:: To do ::
Turn all of the data below into a numbered list, omitting any blank lines.

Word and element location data
════════════════════

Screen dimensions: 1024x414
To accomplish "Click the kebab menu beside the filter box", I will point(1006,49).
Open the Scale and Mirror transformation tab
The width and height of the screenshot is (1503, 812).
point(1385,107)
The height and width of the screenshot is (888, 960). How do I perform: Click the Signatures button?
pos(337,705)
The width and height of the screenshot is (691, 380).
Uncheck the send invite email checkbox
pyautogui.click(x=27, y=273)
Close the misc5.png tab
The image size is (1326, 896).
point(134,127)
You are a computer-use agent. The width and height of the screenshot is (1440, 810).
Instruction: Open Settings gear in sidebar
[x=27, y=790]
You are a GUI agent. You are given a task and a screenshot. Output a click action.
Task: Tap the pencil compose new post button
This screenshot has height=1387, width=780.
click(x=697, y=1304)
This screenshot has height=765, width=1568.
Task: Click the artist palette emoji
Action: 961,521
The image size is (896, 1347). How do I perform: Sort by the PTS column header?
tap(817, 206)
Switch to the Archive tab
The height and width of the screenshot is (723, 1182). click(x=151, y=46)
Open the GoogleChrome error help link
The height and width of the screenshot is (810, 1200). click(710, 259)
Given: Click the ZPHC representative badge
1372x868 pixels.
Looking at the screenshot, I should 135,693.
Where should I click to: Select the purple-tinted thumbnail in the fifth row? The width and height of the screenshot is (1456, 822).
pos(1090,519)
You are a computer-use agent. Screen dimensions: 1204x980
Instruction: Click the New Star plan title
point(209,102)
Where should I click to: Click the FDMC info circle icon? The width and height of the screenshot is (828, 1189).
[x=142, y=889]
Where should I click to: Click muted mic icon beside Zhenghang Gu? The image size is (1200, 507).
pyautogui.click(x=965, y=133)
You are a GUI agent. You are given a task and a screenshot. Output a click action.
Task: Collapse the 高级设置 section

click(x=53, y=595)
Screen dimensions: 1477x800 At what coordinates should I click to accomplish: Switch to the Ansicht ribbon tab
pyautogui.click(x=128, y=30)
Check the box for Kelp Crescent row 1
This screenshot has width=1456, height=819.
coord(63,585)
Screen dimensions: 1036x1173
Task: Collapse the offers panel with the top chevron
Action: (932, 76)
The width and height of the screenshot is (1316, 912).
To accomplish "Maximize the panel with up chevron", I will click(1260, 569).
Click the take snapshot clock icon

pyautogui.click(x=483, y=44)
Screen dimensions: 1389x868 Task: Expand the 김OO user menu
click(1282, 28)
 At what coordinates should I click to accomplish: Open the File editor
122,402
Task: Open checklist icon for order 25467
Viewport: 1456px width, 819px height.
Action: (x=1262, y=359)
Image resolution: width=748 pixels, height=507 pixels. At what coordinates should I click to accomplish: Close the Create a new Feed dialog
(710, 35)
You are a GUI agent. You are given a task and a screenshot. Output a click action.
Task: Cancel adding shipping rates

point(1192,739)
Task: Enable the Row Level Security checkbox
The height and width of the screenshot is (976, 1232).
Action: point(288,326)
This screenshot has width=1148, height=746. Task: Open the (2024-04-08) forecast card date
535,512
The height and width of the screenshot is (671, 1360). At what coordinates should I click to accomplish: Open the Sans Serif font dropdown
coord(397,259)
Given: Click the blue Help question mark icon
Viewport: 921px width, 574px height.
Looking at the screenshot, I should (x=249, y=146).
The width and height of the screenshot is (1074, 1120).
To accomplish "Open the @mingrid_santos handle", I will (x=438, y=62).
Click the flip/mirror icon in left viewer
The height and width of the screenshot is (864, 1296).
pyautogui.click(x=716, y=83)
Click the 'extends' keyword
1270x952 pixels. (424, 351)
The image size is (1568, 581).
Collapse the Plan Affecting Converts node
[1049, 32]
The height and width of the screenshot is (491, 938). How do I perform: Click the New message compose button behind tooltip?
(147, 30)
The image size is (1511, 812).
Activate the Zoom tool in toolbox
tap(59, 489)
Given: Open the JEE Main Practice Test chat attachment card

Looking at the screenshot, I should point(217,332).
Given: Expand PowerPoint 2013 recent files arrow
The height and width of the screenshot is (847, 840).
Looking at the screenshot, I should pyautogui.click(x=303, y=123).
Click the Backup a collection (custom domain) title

════════════════════

:: The reply ::
1. Screen dimensions: 1024x414
2. To accomplish "Click the kebab menu beside the filter box", I will point(1006,49).
3. Open the Scale and Mirror transformation tab
4. The width and height of the screenshot is (1503, 812).
5. point(1385,107)
6. The height and width of the screenshot is (888, 960). How do I perform: Click the Signatures button?
7. pos(337,705)
8. The width and height of the screenshot is (691, 380).
9. Uncheck the send invite email checkbox
10. pyautogui.click(x=27, y=273)
11. Close the misc5.png tab
12. The image size is (1326, 896).
13. point(134,127)
14. You are a computer-use agent. The width and height of the screenshot is (1440, 810).
15. Instruction: Open Settings gear in sidebar
16. [x=27, y=790]
17. You are a GUI agent. You are given a task and a screenshot. Output a click action.
18. Task: Tap the pencil compose new post button
19. This screenshot has height=1387, width=780.
20. click(x=697, y=1304)
21. This screenshot has height=765, width=1568.
22. Task: Click the artist palette emoji
23. Action: 961,521
24. The image size is (896, 1347). How do I perform: Sort by the PTS column header?
25. tap(817, 206)
26. Switch to the Archive tab
27. The height and width of the screenshot is (723, 1182). click(x=151, y=46)
28. Open the GoogleChrome error help link
29. The height and width of the screenshot is (810, 1200). click(710, 259)
30. Given: Click the ZPHC representative badge
31. 1372x868 pixels.
32. Looking at the screenshot, I should 135,693.
33. Where should I click to: Select the purple-tinted thumbnail in the fifth row? The width and height of the screenshot is (1456, 822).
34. pos(1090,519)
35. You are a computer-use agent. Screen dimensions: 1204x980
36. Instruction: Click the New Star plan title
37. point(209,102)
38. Where should I click to: Click the FDMC info circle icon? The width and height of the screenshot is (828, 1189).
39. [x=142, y=889]
40. Where should I click to: Click muted mic icon beside Zhenghang Gu? The image size is (1200, 507).
41. pyautogui.click(x=965, y=133)
42. You are a GUI agent. You are given a task and a screenshot. Output a click action.
43. Task: Collapse the 高级设置 section
44. click(x=53, y=595)
45. Screen dimensions: 1477x800 At what coordinates should I click to accomplish: Switch to the Ansicht ribbon tab
46. pyautogui.click(x=128, y=30)
47. Check the box for Kelp Crescent row 1
48. This screenshot has width=1456, height=819.
49. coord(63,585)
50. Screen dimensions: 1036x1173
51. Task: Collapse the offers panel with the top chevron
52. Action: (932, 76)
53. The width and height of the screenshot is (1316, 912).
54. To accomplish "Maximize the panel with up chevron", I will click(1260, 569).
55. Click the take snapshot clock icon
56. pyautogui.click(x=483, y=44)
57. Screen dimensions: 1389x868 Task: Expand the 김OO user menu
58. click(1282, 28)
59.  At what coordinates should I click to accomplish: Open the File editor
60. 122,402
61. Task: Open checklist icon for order 25467
62. Viewport: 1456px width, 819px height.
63. Action: (x=1262, y=359)
64. Image resolution: width=748 pixels, height=507 pixels. At what coordinates should I click to accomplish: Close the Create a new Feed dialog
65. (710, 35)
66. You are a GUI agent. You are given a task and a screenshot. Output a click action.
67. Task: Cancel adding shipping rates
68. point(1192,739)
69. Task: Enable the Row Level Security checkbox
70. The height and width of the screenshot is (976, 1232).
71. Action: point(288,326)
72. This screenshot has width=1148, height=746. Task: Open the (2024-04-08) forecast card date
73. 535,512
74. The height and width of the screenshot is (671, 1360). At what coordinates should I click to accomplish: Open the Sans Serif font dropdown
75. coord(397,259)
76. Given: Click the blue Help question mark icon
77. Viewport: 921px width, 574px height.
78. Looking at the screenshot, I should (x=249, y=146).
79. The width and height of the screenshot is (1074, 1120).
80. To accomplish "Open the @mingrid_santos handle", I will (x=438, y=62).
81. Click the flip/mirror icon in left viewer
82. The height and width of the screenshot is (864, 1296).
83. pyautogui.click(x=716, y=83)
84. Click the 'extends' keyword
85. 1270x952 pixels. (424, 351)
86. The image size is (1568, 581).
87. Collapse the Plan Affecting Converts node
88. [1049, 32]
89. The height and width of the screenshot is (491, 938). How do I perform: Click the New message compose button behind tooltip?
90. (147, 30)
91. The image size is (1511, 812).
92. Activate the Zoom tool in toolbox
93. tap(59, 489)
94. Given: Open the JEE Main Practice Test chat attachment card
95. Looking at the screenshot, I should point(217,332).
96. Given: Expand PowerPoint 2013 recent files arrow
97. The height and width of the screenshot is (847, 840).
98. Looking at the screenshot, I should pyautogui.click(x=303, y=123).
99. Click the Backup a collection (custom domain) title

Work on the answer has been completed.